Epilepsia refractaria, trastornos del movimiento y dolor crónico neurogénico. Técnicas quirúrgicas que modifican los circuitos del sistema nervioso para restaurar la calidad de vida.
La cirugía funcional no extirpa tejido enfermo, sino que modifica los circuitos del sistema nervioso para corregir su mal funcionamiento. Su objetivo es restaurar la función neurológica perdida o controlar síntomas que no responden al tratamiento médico.
Las indicaciones principales son la epilepsia refractaria (que no responde a dos o más fármacos), los trastornos del movimiento (Parkinson, temblor esencial, distonía) y el dolor crónico neurogénico (neuralgia del trigémino, dolor post-ictus).

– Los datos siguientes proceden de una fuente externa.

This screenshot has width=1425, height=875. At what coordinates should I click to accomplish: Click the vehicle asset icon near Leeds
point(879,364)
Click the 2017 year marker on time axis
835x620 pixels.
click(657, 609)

| Patología | Tratamiento quirúrgico |
|---|---|
| Epilepsia refractaria | Resección del foco epiléptico, callosotomía o estimulación del nervio vago |
| Parkinson (terapia DBS) | Estimulación cerebral profunda (Deep Brain Stimulation) del núcleo subtalámico |
| Temblor esencial | DBS talámico o talamotomía con ultrasonido focalizado (FUS) |
| Neuralgia del trigémino | Descompresión microvascular (cirugía de Jannetta) o radiocirugía |
| Dolor crónico neurogénico | Estimulación de la corteza motora o neuroestimulación medular |
Hasta el 30% de los pacientes epilépticos no controlan las crisis con medicación. La cirugía puede lograr la desaparición completa de las crisis en el 60–70% de casos seleccionados adecuadamente.
La estimulación cerebral profunda (DBS) es el tratamiento de referencia para el Parkinson y el temblor esencial que no responden a medicación, con excelentes resultados en calidad de vida.
La descompresión microvascular es la técnica con mayor tasa de curación a largo plazo para la neuralgia del trigémino: elimina el dolor en el 85–90% de los pacientes.